━━ Material shown ━━
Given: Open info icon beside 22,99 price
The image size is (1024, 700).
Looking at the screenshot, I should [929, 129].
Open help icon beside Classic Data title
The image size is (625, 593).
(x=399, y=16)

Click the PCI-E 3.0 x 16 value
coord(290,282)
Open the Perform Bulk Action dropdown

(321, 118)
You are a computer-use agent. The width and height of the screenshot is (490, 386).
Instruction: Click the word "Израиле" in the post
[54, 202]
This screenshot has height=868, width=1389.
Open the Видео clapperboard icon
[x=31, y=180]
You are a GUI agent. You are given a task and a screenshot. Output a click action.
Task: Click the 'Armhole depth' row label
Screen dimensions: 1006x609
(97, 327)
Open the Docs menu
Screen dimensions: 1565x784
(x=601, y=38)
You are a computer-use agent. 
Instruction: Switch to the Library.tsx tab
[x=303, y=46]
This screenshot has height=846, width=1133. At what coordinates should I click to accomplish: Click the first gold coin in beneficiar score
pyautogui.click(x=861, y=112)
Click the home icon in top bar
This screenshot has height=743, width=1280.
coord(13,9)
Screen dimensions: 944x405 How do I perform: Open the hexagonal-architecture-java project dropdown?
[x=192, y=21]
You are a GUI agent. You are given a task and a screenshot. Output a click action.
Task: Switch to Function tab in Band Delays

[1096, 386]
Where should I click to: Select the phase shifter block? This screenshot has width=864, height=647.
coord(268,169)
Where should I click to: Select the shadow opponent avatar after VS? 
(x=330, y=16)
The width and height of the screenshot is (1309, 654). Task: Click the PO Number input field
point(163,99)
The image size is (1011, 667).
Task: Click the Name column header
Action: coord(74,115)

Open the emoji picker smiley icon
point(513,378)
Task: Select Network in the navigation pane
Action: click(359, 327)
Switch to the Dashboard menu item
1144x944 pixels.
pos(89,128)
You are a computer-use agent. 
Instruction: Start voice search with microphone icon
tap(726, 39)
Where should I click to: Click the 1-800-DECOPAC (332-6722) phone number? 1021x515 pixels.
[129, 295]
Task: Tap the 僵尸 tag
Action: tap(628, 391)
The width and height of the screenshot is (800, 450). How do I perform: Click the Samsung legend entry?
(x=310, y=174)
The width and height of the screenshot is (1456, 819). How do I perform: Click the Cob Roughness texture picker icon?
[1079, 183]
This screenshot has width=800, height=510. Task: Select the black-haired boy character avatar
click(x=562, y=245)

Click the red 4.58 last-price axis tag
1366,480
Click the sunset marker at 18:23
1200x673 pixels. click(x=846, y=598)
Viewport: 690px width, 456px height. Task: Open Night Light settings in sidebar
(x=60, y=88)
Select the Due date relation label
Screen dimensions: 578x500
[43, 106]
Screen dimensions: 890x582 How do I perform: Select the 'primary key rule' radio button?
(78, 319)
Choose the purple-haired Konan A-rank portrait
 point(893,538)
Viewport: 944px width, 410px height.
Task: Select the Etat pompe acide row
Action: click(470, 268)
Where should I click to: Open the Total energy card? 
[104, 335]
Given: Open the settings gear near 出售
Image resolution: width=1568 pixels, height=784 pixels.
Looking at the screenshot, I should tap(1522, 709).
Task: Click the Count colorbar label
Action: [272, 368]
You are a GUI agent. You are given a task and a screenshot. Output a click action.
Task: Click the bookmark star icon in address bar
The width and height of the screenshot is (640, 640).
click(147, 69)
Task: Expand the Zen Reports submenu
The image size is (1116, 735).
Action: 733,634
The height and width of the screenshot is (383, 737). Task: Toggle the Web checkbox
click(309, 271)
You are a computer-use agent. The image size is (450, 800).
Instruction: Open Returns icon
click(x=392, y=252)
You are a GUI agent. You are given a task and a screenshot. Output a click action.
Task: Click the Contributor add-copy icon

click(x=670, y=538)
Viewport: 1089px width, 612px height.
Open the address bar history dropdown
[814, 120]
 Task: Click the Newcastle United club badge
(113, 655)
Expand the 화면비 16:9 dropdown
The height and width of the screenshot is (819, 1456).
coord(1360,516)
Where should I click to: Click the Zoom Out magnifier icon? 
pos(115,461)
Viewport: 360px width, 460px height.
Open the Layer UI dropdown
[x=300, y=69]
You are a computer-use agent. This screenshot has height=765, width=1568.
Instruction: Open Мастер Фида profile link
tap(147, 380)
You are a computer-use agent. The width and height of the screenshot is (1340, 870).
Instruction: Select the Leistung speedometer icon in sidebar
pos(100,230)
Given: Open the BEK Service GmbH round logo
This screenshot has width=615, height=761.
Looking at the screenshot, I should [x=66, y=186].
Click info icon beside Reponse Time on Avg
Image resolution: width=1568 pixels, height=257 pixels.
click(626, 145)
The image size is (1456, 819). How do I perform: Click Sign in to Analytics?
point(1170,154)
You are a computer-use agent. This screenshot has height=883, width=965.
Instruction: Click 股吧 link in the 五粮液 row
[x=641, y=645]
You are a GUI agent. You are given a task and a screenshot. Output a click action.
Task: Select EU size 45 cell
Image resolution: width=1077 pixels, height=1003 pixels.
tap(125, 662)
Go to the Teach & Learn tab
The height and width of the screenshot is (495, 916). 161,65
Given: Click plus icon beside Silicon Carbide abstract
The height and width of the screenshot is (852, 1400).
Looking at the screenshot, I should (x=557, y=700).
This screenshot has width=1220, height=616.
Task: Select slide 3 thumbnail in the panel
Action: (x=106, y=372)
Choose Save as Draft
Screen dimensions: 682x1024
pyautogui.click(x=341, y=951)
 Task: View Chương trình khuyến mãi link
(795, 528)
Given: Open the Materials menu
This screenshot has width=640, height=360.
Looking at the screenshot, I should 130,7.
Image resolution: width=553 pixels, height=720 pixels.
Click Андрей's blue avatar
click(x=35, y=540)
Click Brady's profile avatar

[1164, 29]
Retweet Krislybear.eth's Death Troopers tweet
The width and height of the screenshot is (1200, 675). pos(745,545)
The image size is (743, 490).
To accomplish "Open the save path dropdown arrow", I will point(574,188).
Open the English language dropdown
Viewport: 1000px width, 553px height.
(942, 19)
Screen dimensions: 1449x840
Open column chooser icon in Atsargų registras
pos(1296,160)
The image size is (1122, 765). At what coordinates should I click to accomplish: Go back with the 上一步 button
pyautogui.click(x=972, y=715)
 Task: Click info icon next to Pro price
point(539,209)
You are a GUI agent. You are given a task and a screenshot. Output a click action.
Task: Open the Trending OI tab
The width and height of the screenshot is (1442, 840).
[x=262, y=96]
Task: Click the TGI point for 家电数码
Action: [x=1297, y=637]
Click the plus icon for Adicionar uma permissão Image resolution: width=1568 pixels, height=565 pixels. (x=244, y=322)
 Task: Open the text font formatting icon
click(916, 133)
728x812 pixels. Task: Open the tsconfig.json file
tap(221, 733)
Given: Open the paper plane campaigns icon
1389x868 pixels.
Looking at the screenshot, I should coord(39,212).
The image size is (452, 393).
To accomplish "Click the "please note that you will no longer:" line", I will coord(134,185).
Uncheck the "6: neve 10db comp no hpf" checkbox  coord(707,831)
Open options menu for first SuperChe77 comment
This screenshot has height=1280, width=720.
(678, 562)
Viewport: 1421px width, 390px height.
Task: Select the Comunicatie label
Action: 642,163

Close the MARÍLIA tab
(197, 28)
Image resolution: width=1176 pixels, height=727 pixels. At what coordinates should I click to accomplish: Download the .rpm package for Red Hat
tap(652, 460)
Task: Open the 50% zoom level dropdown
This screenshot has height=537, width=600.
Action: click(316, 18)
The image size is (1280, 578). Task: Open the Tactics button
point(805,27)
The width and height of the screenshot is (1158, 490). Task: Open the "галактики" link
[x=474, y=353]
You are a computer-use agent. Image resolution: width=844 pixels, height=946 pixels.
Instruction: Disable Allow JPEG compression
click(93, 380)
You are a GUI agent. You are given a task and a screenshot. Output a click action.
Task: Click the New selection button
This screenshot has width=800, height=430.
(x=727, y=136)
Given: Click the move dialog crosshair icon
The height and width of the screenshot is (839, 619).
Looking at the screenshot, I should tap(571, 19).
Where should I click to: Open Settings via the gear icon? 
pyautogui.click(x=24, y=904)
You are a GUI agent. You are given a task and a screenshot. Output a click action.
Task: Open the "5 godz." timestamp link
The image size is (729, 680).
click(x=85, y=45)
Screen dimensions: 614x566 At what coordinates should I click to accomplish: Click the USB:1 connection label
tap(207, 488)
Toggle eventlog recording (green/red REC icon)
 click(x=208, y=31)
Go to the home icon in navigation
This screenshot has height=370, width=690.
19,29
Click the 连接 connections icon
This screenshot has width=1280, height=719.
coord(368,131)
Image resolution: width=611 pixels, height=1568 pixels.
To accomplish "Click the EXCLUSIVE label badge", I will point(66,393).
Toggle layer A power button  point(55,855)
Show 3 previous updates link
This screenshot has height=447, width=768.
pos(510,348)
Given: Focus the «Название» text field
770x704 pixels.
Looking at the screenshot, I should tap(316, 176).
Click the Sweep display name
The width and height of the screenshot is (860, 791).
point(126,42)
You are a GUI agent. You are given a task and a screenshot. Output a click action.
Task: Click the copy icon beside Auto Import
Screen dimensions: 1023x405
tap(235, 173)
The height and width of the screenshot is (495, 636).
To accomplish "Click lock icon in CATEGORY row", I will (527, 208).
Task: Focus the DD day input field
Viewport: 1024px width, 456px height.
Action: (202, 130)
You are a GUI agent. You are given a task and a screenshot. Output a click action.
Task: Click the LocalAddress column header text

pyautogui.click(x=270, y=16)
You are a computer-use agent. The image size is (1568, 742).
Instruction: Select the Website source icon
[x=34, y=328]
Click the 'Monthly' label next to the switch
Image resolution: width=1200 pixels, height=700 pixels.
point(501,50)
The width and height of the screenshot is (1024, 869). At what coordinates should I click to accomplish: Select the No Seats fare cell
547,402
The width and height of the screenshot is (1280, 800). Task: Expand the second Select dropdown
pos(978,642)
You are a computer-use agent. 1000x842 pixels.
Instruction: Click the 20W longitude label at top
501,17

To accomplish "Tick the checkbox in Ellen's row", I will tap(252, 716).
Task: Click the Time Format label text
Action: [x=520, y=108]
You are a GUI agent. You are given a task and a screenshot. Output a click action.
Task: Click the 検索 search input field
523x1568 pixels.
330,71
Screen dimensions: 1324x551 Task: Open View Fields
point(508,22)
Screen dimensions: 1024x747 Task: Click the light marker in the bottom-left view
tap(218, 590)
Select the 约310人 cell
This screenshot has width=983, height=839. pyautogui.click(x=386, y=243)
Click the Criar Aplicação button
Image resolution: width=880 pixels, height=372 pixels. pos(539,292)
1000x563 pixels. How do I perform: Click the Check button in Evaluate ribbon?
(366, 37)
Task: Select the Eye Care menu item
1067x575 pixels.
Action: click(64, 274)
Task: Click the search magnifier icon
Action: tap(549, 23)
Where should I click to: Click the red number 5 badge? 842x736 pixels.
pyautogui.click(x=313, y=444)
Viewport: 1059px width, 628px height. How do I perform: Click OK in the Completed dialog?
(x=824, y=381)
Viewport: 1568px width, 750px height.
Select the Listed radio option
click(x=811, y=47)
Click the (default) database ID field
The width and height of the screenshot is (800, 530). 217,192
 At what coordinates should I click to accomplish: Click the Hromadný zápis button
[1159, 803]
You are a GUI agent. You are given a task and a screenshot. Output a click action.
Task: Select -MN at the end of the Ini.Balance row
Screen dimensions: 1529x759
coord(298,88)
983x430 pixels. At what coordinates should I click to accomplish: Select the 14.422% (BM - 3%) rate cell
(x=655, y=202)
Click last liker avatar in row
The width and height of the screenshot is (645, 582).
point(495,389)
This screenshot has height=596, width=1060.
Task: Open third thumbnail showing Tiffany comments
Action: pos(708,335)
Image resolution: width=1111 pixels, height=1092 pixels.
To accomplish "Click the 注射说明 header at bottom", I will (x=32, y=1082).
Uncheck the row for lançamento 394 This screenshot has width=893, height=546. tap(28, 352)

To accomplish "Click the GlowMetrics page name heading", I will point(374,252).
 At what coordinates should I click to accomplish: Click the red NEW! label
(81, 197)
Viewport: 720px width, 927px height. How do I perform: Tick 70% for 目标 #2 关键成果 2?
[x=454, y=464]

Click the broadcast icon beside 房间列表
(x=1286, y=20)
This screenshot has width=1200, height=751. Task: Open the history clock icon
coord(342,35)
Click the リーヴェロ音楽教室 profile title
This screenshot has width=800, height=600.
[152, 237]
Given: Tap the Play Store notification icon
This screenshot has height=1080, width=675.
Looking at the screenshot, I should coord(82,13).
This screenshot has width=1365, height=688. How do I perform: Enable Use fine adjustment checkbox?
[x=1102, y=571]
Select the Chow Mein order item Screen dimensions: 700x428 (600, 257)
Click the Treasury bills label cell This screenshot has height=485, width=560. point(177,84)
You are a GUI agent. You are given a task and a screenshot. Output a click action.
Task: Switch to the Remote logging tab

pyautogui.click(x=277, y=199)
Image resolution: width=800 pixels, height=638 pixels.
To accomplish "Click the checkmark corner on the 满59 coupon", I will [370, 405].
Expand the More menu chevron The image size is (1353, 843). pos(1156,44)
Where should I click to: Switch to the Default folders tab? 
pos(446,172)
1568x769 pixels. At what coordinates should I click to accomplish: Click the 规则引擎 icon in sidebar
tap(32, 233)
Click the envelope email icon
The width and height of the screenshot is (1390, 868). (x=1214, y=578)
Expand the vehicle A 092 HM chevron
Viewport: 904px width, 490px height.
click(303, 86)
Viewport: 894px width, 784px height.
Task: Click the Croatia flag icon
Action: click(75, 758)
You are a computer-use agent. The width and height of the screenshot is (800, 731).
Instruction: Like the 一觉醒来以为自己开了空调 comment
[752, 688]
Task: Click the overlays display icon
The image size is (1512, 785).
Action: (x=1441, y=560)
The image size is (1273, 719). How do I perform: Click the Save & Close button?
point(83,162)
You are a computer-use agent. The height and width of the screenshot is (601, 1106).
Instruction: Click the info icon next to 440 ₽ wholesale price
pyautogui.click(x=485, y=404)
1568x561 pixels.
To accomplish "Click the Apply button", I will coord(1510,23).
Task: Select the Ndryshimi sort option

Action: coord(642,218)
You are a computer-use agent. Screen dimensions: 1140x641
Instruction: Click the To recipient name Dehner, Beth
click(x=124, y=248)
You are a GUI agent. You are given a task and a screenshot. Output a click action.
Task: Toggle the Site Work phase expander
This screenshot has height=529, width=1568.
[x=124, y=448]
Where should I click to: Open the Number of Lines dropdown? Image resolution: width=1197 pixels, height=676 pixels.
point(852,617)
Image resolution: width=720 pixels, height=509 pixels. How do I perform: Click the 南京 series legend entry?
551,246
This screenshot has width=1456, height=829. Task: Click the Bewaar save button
━━━
### Exercise objective
Give back, exactly as written, the stretch from the line with "This screenshot has height=447, width=768." through the line with "The height and width of the screenshot is (495, 636).", and no other lines from the records above.

### Solution
This screenshot has height=447, width=768.
pos(510,348)
Given: Focus the «Название» text field
770x704 pixels.
Looking at the screenshot, I should tap(316, 176).
Click the Sweep display name
The width and height of the screenshot is (860, 791).
point(126,42)
You are a GUI agent. You are given a task and a screenshot. Output a click action.
Task: Click the copy icon beside Auto Import
Screen dimensions: 1023x405
tap(235, 173)
The height and width of the screenshot is (495, 636).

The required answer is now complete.